● **WORK REQUIRED**:
Filter the records below down to lines containing "blue".
══ PROVIDED DATA
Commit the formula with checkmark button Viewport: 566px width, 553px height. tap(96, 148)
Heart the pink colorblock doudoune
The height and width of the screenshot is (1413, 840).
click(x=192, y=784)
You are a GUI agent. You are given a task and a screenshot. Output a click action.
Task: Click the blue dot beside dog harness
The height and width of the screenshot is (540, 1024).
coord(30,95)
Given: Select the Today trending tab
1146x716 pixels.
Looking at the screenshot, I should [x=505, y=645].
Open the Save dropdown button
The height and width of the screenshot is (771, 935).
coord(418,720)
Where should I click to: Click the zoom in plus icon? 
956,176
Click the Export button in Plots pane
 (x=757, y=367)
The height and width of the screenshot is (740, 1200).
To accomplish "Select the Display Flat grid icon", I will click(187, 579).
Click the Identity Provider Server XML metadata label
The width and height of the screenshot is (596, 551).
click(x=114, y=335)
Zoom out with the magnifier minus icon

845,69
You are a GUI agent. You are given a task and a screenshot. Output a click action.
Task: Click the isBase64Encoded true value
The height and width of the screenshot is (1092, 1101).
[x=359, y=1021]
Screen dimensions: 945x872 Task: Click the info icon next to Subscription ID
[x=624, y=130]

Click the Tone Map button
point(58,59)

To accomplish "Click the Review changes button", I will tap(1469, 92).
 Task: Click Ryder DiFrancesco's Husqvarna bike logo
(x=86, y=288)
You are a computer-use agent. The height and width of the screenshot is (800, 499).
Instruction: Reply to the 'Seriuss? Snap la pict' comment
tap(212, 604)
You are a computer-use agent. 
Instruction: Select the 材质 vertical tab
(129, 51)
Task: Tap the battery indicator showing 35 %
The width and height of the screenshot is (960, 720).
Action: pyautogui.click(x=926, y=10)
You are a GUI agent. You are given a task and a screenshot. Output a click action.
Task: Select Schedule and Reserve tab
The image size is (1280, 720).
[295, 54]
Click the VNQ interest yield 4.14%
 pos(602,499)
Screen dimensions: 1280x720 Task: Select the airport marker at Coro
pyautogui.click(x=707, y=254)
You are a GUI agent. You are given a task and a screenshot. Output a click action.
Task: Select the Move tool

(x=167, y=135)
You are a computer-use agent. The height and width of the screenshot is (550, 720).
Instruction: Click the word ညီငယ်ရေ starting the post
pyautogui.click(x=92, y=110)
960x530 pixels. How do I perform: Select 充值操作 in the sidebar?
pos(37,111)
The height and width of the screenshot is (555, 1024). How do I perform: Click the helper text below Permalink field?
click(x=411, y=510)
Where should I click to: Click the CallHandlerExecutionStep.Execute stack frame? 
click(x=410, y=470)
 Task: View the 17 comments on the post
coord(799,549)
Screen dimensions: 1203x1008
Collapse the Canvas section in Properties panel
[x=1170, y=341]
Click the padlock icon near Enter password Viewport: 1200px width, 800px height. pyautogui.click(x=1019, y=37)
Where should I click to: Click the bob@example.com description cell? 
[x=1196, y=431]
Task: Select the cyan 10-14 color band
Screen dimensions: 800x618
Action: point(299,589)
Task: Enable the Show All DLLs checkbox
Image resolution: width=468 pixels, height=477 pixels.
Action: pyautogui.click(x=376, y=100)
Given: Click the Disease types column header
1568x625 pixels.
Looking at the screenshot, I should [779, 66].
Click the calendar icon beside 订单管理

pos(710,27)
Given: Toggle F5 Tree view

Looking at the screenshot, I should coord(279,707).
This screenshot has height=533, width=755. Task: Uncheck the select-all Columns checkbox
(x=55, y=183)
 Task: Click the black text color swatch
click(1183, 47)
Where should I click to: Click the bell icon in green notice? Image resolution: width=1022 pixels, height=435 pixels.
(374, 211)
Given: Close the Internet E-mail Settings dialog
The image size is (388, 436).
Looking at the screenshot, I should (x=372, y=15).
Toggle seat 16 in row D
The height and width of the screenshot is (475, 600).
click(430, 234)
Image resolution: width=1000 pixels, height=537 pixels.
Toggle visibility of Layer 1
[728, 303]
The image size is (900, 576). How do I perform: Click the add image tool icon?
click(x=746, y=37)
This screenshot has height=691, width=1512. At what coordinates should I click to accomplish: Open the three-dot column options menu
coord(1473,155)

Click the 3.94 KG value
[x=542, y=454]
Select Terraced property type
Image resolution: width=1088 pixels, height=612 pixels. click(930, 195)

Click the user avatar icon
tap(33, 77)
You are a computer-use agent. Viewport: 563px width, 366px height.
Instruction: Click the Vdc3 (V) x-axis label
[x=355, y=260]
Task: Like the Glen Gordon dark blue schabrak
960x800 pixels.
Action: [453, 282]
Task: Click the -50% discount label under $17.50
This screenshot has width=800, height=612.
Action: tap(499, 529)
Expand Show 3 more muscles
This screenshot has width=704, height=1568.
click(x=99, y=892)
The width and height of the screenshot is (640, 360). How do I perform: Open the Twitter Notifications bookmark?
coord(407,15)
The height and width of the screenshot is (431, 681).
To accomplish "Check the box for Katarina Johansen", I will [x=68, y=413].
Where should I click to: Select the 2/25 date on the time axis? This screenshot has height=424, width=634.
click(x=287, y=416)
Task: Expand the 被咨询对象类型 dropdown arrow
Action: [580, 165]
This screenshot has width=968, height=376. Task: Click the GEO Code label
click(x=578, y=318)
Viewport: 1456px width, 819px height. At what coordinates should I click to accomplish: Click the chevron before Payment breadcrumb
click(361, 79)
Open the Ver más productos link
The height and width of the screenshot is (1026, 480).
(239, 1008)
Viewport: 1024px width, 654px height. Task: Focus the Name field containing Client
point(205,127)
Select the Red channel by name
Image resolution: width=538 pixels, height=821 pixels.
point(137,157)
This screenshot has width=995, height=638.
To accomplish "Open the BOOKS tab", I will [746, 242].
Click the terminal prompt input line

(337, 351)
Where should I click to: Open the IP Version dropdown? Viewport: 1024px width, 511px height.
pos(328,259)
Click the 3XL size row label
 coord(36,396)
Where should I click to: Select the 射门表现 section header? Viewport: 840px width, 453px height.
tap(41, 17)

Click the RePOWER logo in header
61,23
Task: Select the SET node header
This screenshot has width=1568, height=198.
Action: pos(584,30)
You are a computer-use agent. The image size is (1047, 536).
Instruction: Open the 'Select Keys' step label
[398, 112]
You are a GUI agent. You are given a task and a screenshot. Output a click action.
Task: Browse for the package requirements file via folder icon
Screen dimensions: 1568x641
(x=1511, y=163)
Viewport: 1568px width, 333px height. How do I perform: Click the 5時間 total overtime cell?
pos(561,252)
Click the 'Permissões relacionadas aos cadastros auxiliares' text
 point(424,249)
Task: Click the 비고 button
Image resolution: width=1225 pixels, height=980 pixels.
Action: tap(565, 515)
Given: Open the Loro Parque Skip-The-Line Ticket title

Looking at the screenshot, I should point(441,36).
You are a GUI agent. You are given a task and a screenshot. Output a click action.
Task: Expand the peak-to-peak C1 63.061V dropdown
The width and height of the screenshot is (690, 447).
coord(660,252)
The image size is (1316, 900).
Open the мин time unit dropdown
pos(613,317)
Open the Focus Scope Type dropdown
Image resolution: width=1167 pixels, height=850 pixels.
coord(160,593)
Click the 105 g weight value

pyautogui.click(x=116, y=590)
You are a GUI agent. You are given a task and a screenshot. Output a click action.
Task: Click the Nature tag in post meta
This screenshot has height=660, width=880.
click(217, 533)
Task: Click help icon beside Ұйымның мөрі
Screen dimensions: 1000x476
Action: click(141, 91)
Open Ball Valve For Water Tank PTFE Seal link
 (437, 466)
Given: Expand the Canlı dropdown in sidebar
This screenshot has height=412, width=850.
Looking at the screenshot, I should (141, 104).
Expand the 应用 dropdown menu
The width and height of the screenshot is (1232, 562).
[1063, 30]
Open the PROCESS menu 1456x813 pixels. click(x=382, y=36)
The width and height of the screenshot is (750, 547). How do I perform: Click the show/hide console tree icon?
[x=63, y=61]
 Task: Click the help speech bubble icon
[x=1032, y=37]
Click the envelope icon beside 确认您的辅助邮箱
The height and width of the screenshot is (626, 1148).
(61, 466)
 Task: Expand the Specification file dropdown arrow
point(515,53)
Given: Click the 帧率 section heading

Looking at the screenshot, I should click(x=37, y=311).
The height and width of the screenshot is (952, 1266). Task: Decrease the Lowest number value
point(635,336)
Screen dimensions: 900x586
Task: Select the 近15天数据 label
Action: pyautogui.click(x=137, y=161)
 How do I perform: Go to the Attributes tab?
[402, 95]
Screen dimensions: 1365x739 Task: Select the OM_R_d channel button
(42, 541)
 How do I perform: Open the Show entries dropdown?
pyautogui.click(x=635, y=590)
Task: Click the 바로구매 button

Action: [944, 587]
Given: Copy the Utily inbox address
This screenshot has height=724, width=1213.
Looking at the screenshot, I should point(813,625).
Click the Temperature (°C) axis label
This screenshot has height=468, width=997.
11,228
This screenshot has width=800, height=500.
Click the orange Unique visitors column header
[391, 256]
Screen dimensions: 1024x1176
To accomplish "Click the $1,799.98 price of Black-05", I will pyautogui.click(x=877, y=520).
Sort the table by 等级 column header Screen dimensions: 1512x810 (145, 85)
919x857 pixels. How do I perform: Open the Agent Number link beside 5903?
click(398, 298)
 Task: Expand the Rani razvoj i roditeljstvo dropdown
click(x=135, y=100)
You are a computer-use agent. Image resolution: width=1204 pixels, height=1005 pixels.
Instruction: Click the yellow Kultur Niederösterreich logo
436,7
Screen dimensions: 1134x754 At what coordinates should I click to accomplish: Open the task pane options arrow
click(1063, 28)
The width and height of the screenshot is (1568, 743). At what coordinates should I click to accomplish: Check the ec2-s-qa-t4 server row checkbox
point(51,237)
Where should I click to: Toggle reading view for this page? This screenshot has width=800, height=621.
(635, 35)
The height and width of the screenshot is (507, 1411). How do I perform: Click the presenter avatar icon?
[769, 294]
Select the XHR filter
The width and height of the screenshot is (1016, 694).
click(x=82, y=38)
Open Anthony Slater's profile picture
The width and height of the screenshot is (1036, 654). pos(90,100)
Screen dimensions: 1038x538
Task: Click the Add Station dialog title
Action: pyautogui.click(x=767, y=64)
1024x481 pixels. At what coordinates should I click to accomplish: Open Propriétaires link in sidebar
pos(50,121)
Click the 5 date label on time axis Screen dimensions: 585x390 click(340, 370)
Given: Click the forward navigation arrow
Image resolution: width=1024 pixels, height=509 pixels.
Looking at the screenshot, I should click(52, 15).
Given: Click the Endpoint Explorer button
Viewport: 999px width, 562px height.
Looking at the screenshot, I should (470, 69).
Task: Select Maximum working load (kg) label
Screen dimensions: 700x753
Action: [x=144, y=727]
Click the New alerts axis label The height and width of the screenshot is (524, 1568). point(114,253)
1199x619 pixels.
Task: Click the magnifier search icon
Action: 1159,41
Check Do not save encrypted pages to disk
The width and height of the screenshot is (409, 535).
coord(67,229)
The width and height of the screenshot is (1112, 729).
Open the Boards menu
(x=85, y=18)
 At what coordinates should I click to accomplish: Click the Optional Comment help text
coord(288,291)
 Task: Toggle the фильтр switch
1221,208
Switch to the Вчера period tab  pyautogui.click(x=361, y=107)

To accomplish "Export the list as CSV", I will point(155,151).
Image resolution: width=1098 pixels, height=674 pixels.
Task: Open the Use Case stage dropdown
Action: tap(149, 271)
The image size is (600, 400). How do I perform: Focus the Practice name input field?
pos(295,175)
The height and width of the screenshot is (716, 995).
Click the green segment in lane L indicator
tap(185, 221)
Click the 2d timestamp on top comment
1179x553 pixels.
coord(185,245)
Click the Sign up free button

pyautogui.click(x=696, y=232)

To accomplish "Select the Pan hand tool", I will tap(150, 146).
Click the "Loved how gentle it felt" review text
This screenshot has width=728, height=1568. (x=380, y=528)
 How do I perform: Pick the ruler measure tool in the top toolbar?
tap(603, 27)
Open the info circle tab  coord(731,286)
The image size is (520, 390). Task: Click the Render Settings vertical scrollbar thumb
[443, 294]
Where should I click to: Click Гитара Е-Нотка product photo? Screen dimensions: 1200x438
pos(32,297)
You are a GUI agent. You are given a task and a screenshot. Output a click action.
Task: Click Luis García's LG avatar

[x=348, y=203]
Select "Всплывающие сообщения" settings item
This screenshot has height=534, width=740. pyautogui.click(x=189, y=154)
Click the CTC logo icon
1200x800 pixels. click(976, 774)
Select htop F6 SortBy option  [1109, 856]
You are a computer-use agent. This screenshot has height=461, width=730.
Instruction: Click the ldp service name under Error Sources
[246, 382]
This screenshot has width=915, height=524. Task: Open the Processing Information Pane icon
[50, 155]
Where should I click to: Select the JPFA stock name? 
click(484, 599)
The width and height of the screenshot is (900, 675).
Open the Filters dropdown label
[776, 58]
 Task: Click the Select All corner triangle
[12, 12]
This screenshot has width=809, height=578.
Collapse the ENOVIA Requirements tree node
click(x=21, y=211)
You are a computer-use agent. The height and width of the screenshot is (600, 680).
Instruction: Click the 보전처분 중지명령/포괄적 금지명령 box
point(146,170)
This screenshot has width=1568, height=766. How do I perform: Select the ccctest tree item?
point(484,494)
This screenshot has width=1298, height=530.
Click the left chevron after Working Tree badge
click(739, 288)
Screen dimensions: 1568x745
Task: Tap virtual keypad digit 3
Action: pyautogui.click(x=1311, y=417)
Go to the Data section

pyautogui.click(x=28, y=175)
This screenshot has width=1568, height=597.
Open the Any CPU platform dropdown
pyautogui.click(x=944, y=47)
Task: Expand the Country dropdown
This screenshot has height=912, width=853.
════
● **RESPONSE AREA**:
Task: Click the blue dot beside dog harness
Task: Like the Glen Gordon dark blue schabrak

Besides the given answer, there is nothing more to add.